At Thursday's Turlock Planning Commission meeting, Deputy Director of Developmental Services Debbie Whitmore hosted an informational workshop on restructuring the current sign ordinance to fit local needs. Whitmore and the Planning Commission have been using the City of Rancho Cucamonga's sign ordinance as an example after recommendations by the Turlock Chamber of Commerce.
Though a sign regulation reform is in process, local business representatives are nowhere to be found, leaving the task in the commissioners' hands to decide to the city's new sign ordinance.
"We want businesses to give us their feedback," said Planning Vice Chair Soraya Fregosi. "I don't feel as if we are shooting in the dark, but there is an absence here that needs to be filled."
The workshop highlighted signs that are commonly seen on city streets, such as temporary signs, mobile signs, promotional signs, and issues with regulation enforcement. Common seen advertisements, such as sign spinners, A-frames, and feather signs are currently considered dangerous and are illegal.
Newly appointed commissioner Alice Pollard related a story in which hand held signs raised up by sticks would be fashioned into spears once a melee had broken out. Shortly after hearing this story, the commissioners considered no longer allowing these types of signs. Spinner signs were also discussed as being extremely hazardous to individuals.
"Sign spinners often do things that don't make a lot of sense," said Whitmore. "They can create dangerous situations in order to gain attention of passing motorists. They are typically located at the front of the property, city sidewalks, and detract from permanent signage on buildings. One of the issues may be is it fair to allow this type of signage when a wall signage must be paid for? Right now, we have people not complying with the current ordinance, and a number of businesses are doing it."
Most cities currently prohibit commercial signs in the public right of way or are largely limited due to fears about infringing on free speech. Exceptions are generally made for community activities, such as a Christmas Parade for public purpose.
Rancho Cucamonga's sign ordinance is similar to Turlock's existing ordinance but includes more in depth standards, design guidelines, and does not allow any commercial items in the public right of way. These proposals may turn into procedures in the near future.
"We are open to suggestions, but they must always come prepared with rational standards," said Whitmore.

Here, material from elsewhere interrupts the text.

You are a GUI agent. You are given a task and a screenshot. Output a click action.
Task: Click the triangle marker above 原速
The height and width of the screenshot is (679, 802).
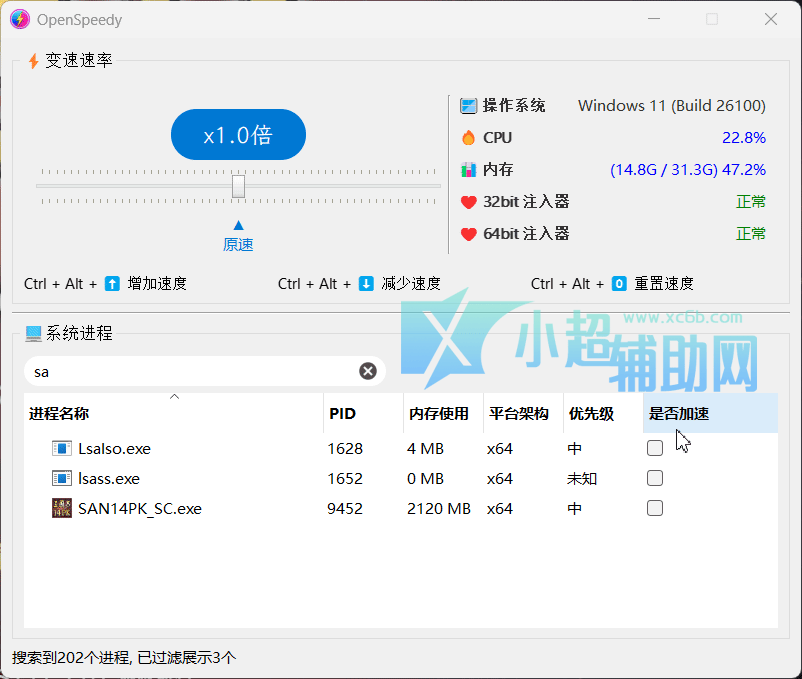(238, 224)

Also on Thursday, the Planning Commission:
• Unanimously approved the 2012 General Plan Implementation Report, which requires that an annual report on the Implementation of the General Plan be submitted to the legislative body.
• Approved the proposed 2013/2014 Public Works Projects as in conformance with the Turlock General Plan.
• Authorized the applicant of the Conditional Use Permit 13-01 (Days Inn Multi-Tenant Sign) to push back his public hearing for May 2.
• Supported Deanna Davenport of Hughson's 20th Century Arts and Crafts Club, and her wish to recycle election boards for the Hughson High School Art Department.
• Sworn in Alice Pollard as the newest Planning Commissioner.
• Recognized Victor Pedroza with a plaque commemorating his long held position as a Planning Commissioner.